Where both parties earn comparable incomes, the court will usually order them to evenly split the household expenses, with the caveat that the party remaining in the home usually pays the monthly rent or mortgage. Additionally, each party usually pays the financing on the vehicle in their possession. Where one party makes significantly more income than the other, the court will usually divide up the marital expenses proportionally, with the higher paid party paying a higher percentage of the monthly bills. The distribution of household expenses should be written into a formal court order, thereby making it enforceable in the event that one party does not live up to his or her financial obligations.
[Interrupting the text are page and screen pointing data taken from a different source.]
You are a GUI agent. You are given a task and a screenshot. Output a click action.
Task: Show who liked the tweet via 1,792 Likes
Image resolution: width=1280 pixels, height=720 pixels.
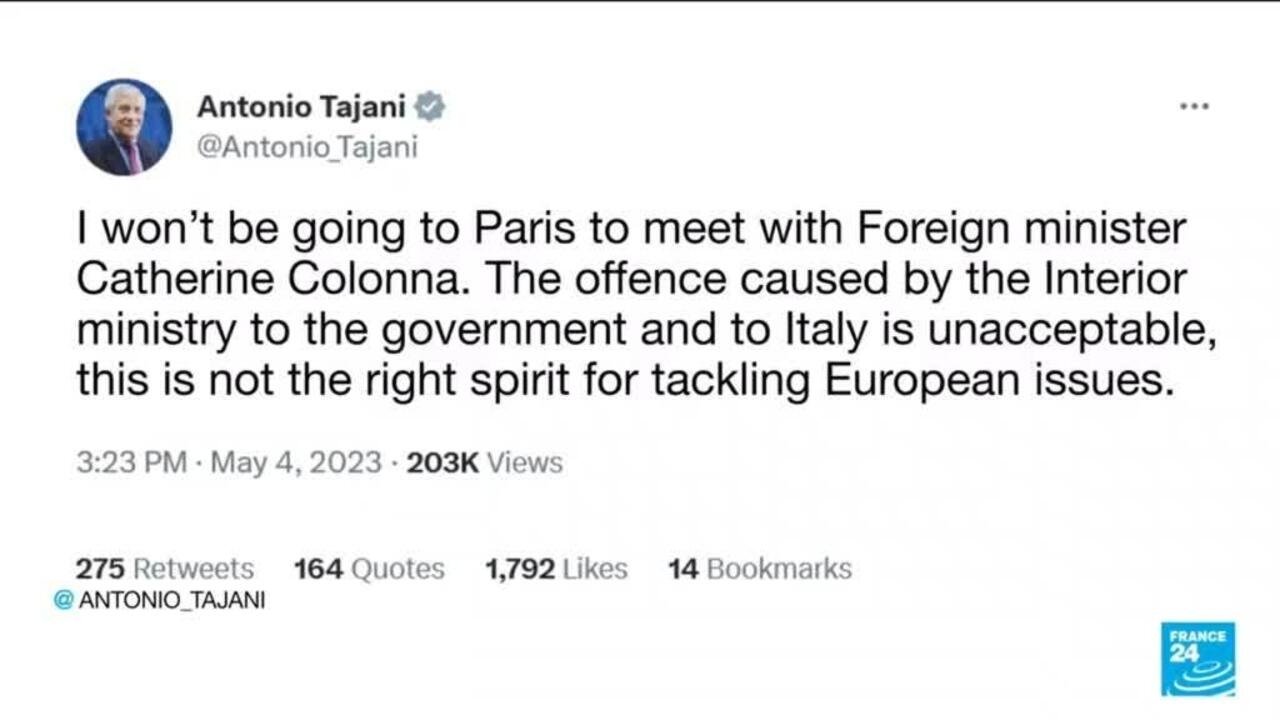(x=556, y=568)
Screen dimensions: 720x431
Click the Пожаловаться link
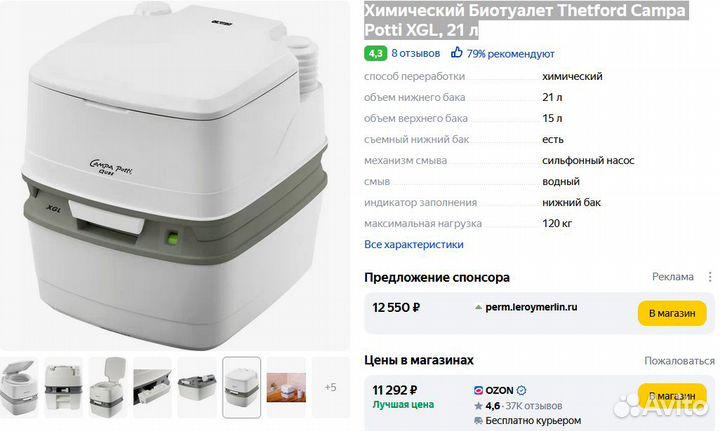point(679,361)
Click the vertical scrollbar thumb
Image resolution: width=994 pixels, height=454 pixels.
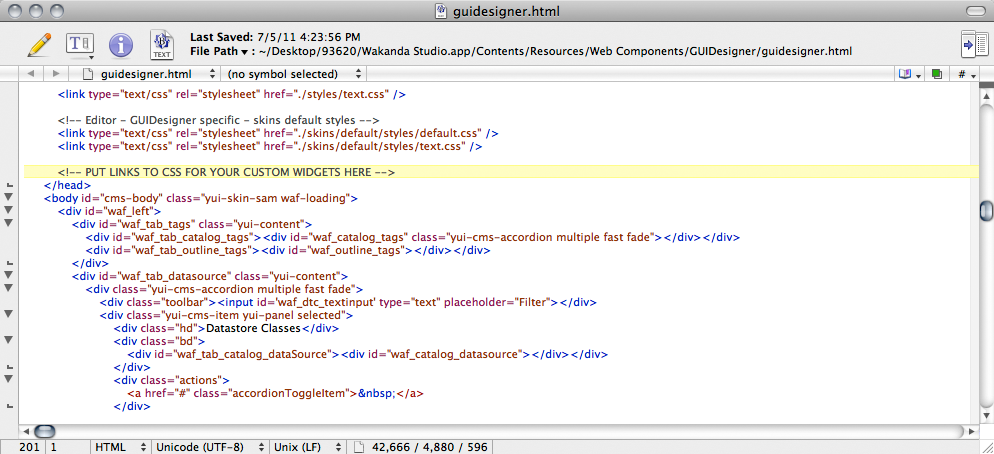[x=986, y=211]
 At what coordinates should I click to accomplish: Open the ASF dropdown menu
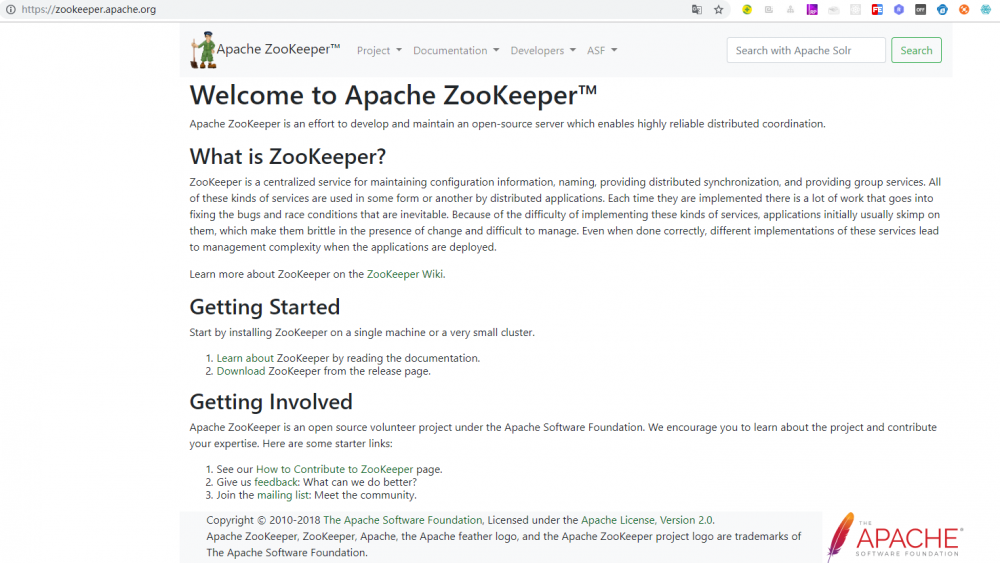point(602,50)
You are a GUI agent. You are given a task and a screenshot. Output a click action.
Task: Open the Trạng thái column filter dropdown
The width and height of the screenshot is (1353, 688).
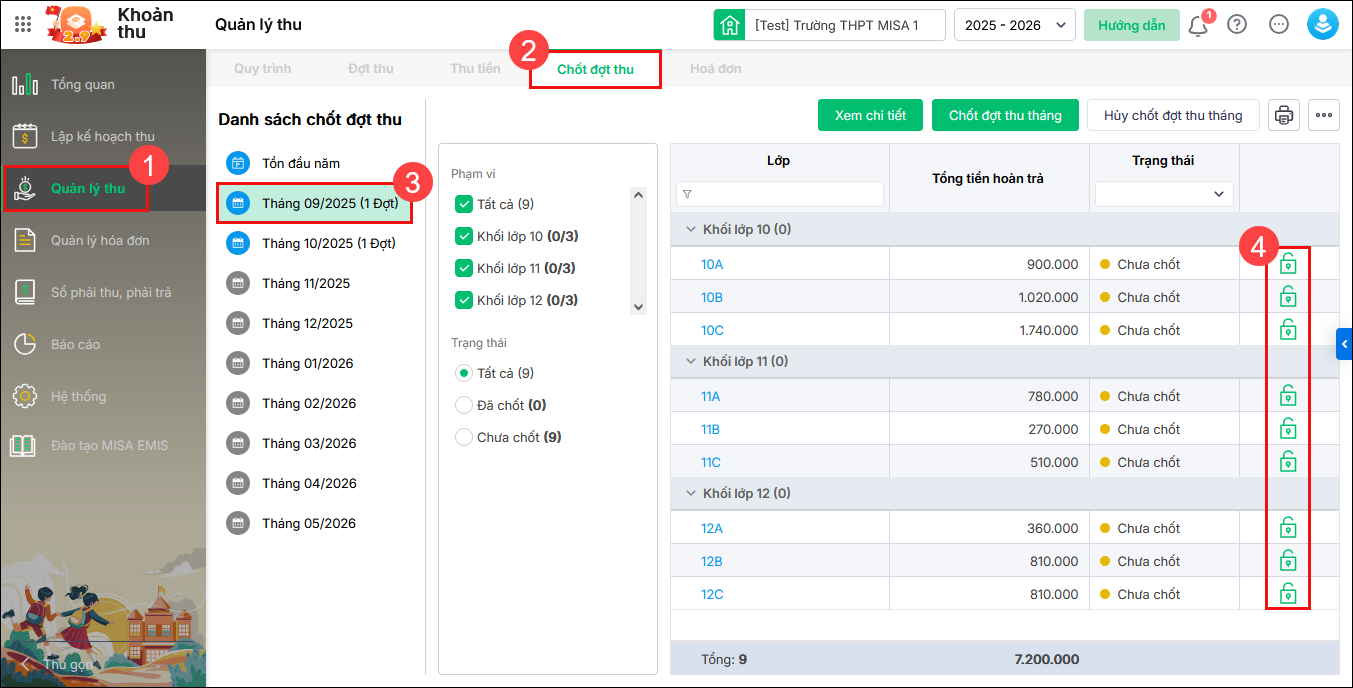[1164, 193]
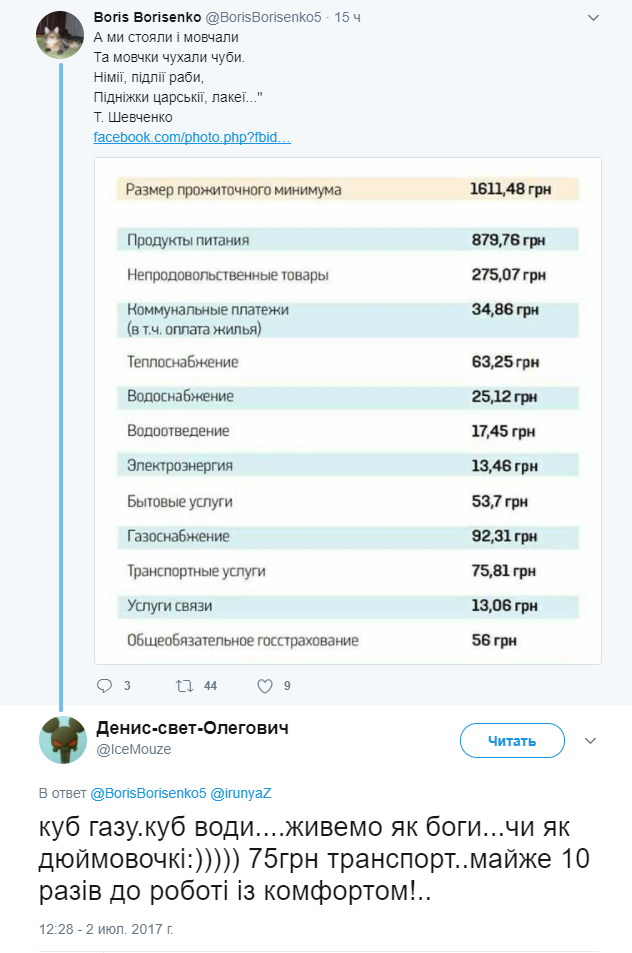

As soon as on party ceases to reside in the same home with the children, they are required under state law to pay child support to the residential parent (the party who continues to reside with the children). In most cases, the amount of child support owed is a set percentage of the non-custodial parent’s net income (their income before taxes), though the court has the right to deviate from the standard percentages where it deems necessary. In addition to child support, the custodial parent may also seek a contribution to daycare expenses, summer camps, school tuition, and extra-curricular activities. Because temporary child support orders are often simply incorporated into the final divorce decree, the temporary order should be sufficient in amount to sustain the children after the divorce is final.
Unlike child support, spousal support is not an absolute right. Rather, it is granted at the discretion of the court depending on the circumstances of both parties. In determining whether or not to grant spousal support, the court will take several factors into determination, including the education level of the party seeking spousal support, the ability of the party seeking support to provide for themselves financially, the education level and annual income of the party from whom spousal support is sought, the age of the parties, and the length of the marriage. The most common type of spousal support is “rehabilitative” support, which is temporary in nature and is intended to terminate once the party needing support is adequately able to provide for him or herself. “Permanent” spousal support is less common and intended to remain in place for the rest of the parties’ lives.
Before a final divorce decree is entered, the parties may have to file state and federal income tax returns. Whether it is in the best interests of the parties to file jointly or separately is a decision best made with the assistance of an attorney, mediator, or accountant. In most cases, it is most beneficial to the parties to continue to file jointly for as long as possible. Any tax refunds or additional taxes owed are usually split evenly between the parties.